Content and Structure

  • Heading hierarchy. Does the heading structure reflect the content hierarchy? Are levels sequential?
  • Reading order. Does the visual layout match the intended reading order for assistive technology?
  • Alternative text. For every image and icon, is the purpose documented? Is alt text specified for informational images and empty alt for decorative ones?

Motion and Animation

  • Reduced motion. Is there a plan to respect prefers-reduced-motion? Is any essential content conveyed only through animation?
  • Autoplay. Does any content auto-play? Can it be paused?

Annotations for Development

  • Heading levels for all text that looks like a heading
  • Focus order for interactive elements (especially in complex layouts)
  • ARIA labels for interactive elements that lack visible text
  • Expected screen reader announcements for dynamic content (toasts, modals, live updates)
  • Error message location, content, and programmatic association

See training designers on accessibility for building the skills needed to create thorough annotations.

Review Process

Add accessibility to the review checklist

Create a standing accessibility checklist that reviewers use alongside existing criteria. Keep it concise and actionable: no more than 15-20 items. Align items with WCAG 2.2 Level AA success criteria.

Designate an accessibility reviewer

For each review, assign at least one reviewer with accessibility knowledge. This could be an accessibility champion, an accessibility specialist (see hiring accessibility specialists), or a designer who has completed accessibility training.

Use structured feedback

Organize feedback by category (visual, interaction, content, annotation) and severity (blocking, major, minor). Blocking issues prevent the design from proceeding to development. Major issues should be resolved before development starts. Minor issues can be tracked for resolution during implementation.

Review at multiple milestones

Do not wait for final mockups. Review accessibility at:

  • Wireframe stage: Information architecture, heading structure, focus order.
  • Visual design stage: Color contrast, typography, touch targets, focus indicators.
  • Interaction specification stage: Keyboard patterns, error handling, dynamic content behavior.
  • Prototype stage: If a coded prototype is built, test it with keyboard and screen reader before usability testing.

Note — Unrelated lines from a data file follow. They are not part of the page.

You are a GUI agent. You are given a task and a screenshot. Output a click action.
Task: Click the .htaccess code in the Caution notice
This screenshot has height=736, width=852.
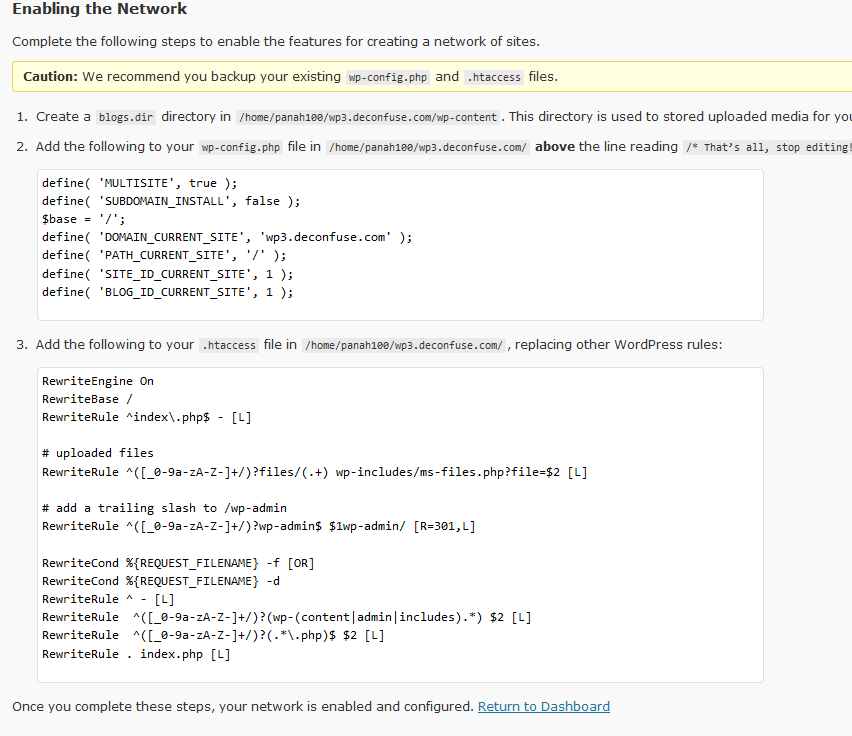click(x=494, y=77)
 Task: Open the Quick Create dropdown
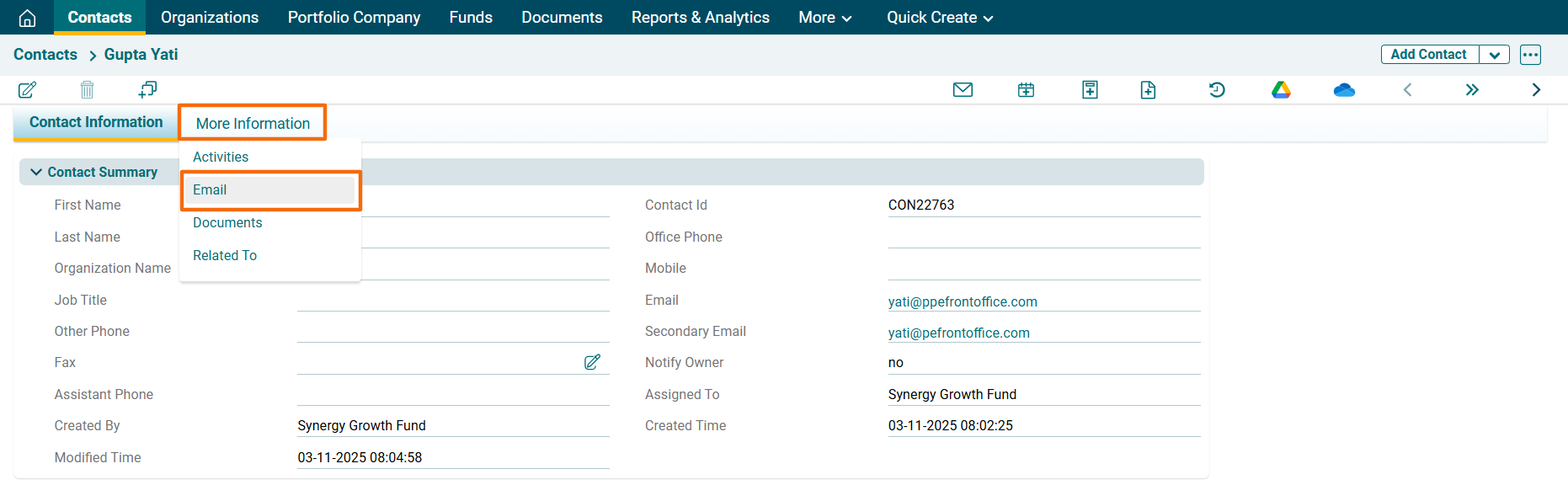click(939, 18)
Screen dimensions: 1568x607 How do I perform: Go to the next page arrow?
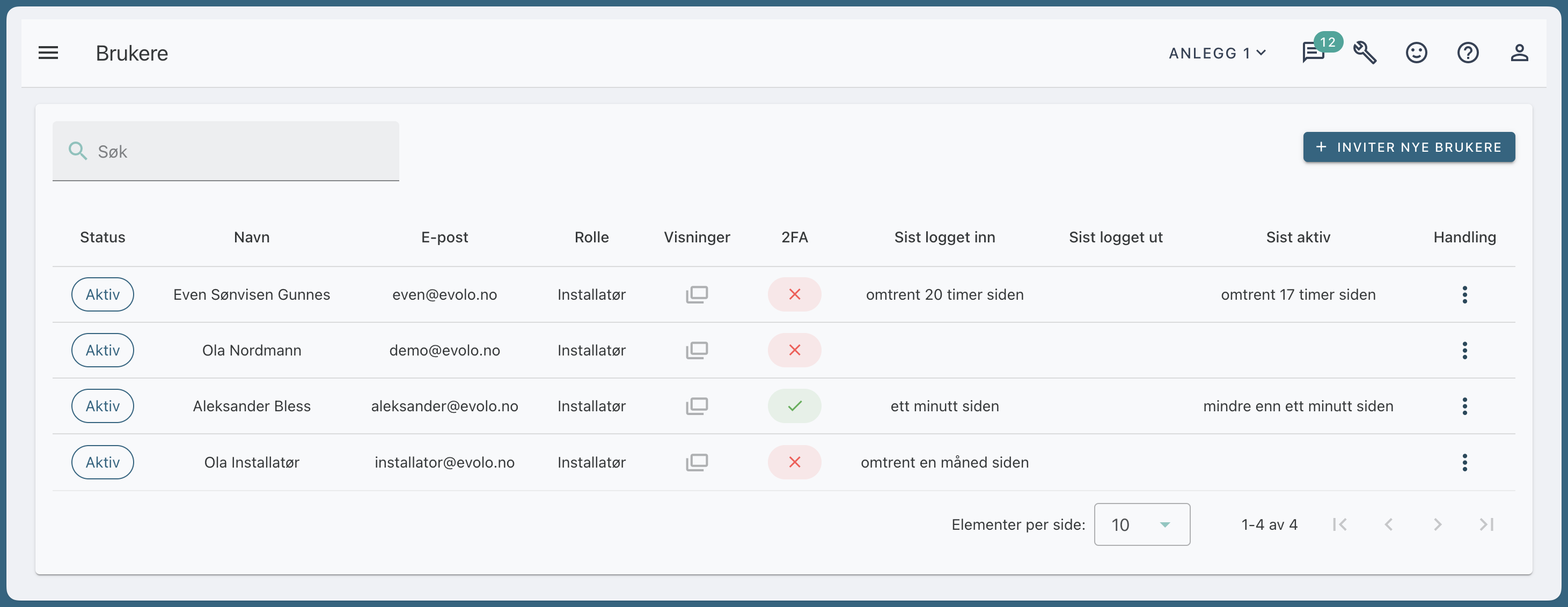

Integrating with the Broader Process

Design reviews are one checkpoint in the inclusive design process. They connect to:

Key Takeaways

  • Design reviews are the cheapest moment to catch accessibility issues.
  • Review color contrast, keyboard interaction, heading hierarchy, focus order, touch targets, and annotations at every design milestone.
  • Designate an accessibility reviewer and use a structured checklist.
  • Review at wireframe, visual design, and interaction specification stages, not just final mockups.
  • Document decisions and track unresolved issues through the backlog.